Rewrite all of the data below, changing every "computer-use agent" to "desktop agent" and leaving everything else as it is.

::::::::::

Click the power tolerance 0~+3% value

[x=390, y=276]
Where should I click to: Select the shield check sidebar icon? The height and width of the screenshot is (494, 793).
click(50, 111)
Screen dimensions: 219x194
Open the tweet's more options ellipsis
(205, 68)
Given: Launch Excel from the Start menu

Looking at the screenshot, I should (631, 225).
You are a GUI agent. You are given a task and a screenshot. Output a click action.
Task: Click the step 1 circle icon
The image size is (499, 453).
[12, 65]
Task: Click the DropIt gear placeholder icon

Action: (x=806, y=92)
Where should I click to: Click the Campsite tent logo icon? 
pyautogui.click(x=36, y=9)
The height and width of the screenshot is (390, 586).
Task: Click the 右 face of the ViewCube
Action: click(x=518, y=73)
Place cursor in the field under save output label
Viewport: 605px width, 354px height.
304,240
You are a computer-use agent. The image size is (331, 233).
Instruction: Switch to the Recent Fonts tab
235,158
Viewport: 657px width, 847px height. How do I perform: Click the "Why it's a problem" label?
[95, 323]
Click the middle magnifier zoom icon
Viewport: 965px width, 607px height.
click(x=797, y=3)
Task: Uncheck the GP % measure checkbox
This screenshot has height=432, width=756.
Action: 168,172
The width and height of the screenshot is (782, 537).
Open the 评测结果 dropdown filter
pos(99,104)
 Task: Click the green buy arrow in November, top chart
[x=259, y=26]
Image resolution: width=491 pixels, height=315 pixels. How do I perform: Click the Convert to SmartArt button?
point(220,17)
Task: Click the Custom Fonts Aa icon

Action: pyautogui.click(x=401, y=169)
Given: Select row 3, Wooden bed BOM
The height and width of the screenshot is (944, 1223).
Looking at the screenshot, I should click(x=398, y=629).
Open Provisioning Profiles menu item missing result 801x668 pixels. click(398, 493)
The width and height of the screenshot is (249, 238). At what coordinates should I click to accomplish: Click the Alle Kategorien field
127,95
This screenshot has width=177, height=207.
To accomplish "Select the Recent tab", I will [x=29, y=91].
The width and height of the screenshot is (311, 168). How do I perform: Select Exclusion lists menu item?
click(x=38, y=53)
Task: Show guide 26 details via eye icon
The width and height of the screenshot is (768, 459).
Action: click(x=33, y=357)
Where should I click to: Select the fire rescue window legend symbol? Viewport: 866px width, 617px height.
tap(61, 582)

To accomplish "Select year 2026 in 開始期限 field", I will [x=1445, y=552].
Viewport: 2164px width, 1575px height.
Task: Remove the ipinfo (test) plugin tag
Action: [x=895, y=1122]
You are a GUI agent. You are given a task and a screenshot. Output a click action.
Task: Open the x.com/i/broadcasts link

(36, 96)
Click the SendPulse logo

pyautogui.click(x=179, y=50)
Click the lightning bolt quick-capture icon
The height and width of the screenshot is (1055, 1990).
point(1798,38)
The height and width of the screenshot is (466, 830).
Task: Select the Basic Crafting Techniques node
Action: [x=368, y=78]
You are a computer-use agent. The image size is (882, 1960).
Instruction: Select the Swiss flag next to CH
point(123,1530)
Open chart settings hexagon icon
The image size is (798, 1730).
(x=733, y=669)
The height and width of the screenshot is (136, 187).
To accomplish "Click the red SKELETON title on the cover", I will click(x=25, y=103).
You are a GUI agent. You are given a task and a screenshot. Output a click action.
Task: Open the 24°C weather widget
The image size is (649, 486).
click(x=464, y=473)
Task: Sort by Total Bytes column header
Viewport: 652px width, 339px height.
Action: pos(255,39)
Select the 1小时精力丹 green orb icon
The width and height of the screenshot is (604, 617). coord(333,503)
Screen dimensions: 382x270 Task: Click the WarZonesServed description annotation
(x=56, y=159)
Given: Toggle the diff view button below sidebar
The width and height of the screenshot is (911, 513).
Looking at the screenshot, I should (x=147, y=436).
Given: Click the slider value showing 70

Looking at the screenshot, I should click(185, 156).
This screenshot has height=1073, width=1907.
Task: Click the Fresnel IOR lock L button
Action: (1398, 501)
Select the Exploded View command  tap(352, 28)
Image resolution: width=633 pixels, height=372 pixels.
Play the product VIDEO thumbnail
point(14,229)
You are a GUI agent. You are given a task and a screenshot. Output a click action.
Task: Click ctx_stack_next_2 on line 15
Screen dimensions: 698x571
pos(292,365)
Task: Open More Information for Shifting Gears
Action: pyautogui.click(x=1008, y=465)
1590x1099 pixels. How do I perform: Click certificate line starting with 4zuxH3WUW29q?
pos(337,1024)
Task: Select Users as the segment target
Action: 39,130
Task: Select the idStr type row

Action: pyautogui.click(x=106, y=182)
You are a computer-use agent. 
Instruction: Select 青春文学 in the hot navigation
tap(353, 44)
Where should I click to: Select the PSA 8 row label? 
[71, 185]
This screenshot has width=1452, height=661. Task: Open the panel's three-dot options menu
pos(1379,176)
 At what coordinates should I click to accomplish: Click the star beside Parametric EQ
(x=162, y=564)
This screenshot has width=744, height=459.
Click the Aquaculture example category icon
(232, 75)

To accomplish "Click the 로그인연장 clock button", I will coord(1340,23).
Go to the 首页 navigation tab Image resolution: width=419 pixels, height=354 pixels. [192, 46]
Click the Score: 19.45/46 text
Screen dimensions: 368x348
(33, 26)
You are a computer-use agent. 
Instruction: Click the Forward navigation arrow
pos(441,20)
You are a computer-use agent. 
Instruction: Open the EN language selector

::::::::::

ANSWER TO THIS TASK >>
Click the power tolerance 0~+3% value

[x=390, y=276]
Where should I click to: Select the shield check sidebar icon? The height and width of the screenshot is (494, 793).
click(50, 111)
Screen dimensions: 219x194
Open the tweet's more options ellipsis
(205, 68)
Given: Launch Excel from the Start menu

Looking at the screenshot, I should (631, 225).
You are a GUI agent. You are given a task and a screenshot. Output a click action.
Task: Click the step 1 circle icon
The image size is (499, 453).
[12, 65]
Task: Click the DropIt gear placeholder icon

Action: (x=806, y=92)
Where should I click to: Click the Campsite tent logo icon? 
pyautogui.click(x=36, y=9)
The height and width of the screenshot is (390, 586).
Task: Click the 右 face of the ViewCube
Action: click(x=518, y=73)
Place cursor in the field under save output label
Viewport: 605px width, 354px height.
304,240
You are a desktop agent. The image size is (331, 233).
Instruction: Switch to the Recent Fonts tab
235,158
Viewport: 657px width, 847px height. How do I perform: Click the "Why it's a problem" label?
[95, 323]
Click the middle magnifier zoom icon
Viewport: 965px width, 607px height.
click(x=797, y=3)
Task: Uncheck the GP % measure checkbox
This screenshot has height=432, width=756.
Action: 168,172
The width and height of the screenshot is (782, 537).
Open the 评测结果 dropdown filter
pos(99,104)
 Task: Click the green buy arrow in November, top chart
[x=259, y=26]
Image resolution: width=491 pixels, height=315 pixels. How do I perform: Click the Convert to SmartArt button?
point(220,17)
Task: Click the Custom Fonts Aa icon

Action: pyautogui.click(x=401, y=169)
Given: Select row 3, Wooden bed BOM
The height and width of the screenshot is (944, 1223).
Looking at the screenshot, I should click(x=398, y=629).
Open Provisioning Profiles menu item missing result 801x668 pixels. click(398, 493)
The width and height of the screenshot is (249, 238). At what coordinates should I click to accomplish: Click the Alle Kategorien field
127,95
This screenshot has width=177, height=207.
To accomplish "Select the Recent tab", I will [x=29, y=91].
The width and height of the screenshot is (311, 168). How do I perform: Select Exclusion lists menu item?
click(x=38, y=53)
Task: Show guide 26 details via eye icon
The width and height of the screenshot is (768, 459).
Action: click(x=33, y=357)
Where should I click to: Select the fire rescue window legend symbol? Viewport: 866px width, 617px height.
tap(61, 582)

To accomplish "Select year 2026 in 開始期限 field", I will [x=1445, y=552].
Viewport: 2164px width, 1575px height.
Task: Remove the ipinfo (test) plugin tag
Action: [x=895, y=1122]
You are a GUI agent. You are given a task and a screenshot. Output a click action.
Task: Open the x.com/i/broadcasts link

(36, 96)
Click the SendPulse logo

pyautogui.click(x=179, y=50)
Click the lightning bolt quick-capture icon
The height and width of the screenshot is (1055, 1990).
point(1798,38)
The height and width of the screenshot is (466, 830).
Task: Select the Basic Crafting Techniques node
Action: [x=368, y=78]
You are a desktop agent. The image size is (882, 1960).
Instruction: Select the Swiss flag next to CH
point(123,1530)
Open chart settings hexagon icon
The image size is (798, 1730).
(x=733, y=669)
The height and width of the screenshot is (136, 187).
To accomplish "Click the red SKELETON title on the cover", I will click(x=25, y=103).
You are a GUI agent. You are given a task and a screenshot. Output a click action.
Task: Open the 24°C weather widget
The image size is (649, 486).
click(x=464, y=473)
Task: Sort by Total Bytes column header
Viewport: 652px width, 339px height.
Action: pos(255,39)
Select the 1小时精力丹 green orb icon
The width and height of the screenshot is (604, 617). coord(333,503)
Screen dimensions: 382x270 Task: Click the WarZonesServed description annotation
(x=56, y=159)
Given: Toggle the diff view button below sidebar
The width and height of the screenshot is (911, 513).
Looking at the screenshot, I should (x=147, y=436).
Given: Click the slider value showing 70

Looking at the screenshot, I should click(185, 156).
This screenshot has height=1073, width=1907.
Task: Click the Fresnel IOR lock L button
Action: (1398, 501)
Select the Exploded View command  tap(352, 28)
Image resolution: width=633 pixels, height=372 pixels.
Play the product VIDEO thumbnail
point(14,229)
You are a GUI agent. You are given a task and a screenshot. Output a click action.
Task: Click ctx_stack_next_2 on line 15
Screen dimensions: 698x571
pos(292,365)
Task: Open More Information for Shifting Gears
Action: pyautogui.click(x=1008, y=465)
1590x1099 pixels. How do I perform: Click certificate line starting with 4zuxH3WUW29q?
pos(337,1024)
Task: Select Users as the segment target
Action: 39,130
Task: Select the idStr type row

Action: pyautogui.click(x=106, y=182)
You are a desktop agent. 
Instruction: Select 青春文学 in the hot navigation
tap(353, 44)
Where should I click to: Select the PSA 8 row label? 
[71, 185]
This screenshot has width=1452, height=661. Task: Open the panel's three-dot options menu
pos(1379,176)
 At what coordinates should I click to accomplish: Click the star beside Parametric EQ
(x=162, y=564)
This screenshot has width=744, height=459.
Click the Aquaculture example category icon
(232, 75)

To accomplish "Click the 로그인연장 clock button", I will coord(1340,23).
Go to the 首页 navigation tab Image resolution: width=419 pixels, height=354 pixels. [192, 46]
Click the Score: 19.45/46 text
Screen dimensions: 368x348
(33, 26)
You are a desktop agent. 
Instruction: Click the Forward navigation arrow
pos(441,20)
You are a desktop agent. 
Instruction: Open the EN language selector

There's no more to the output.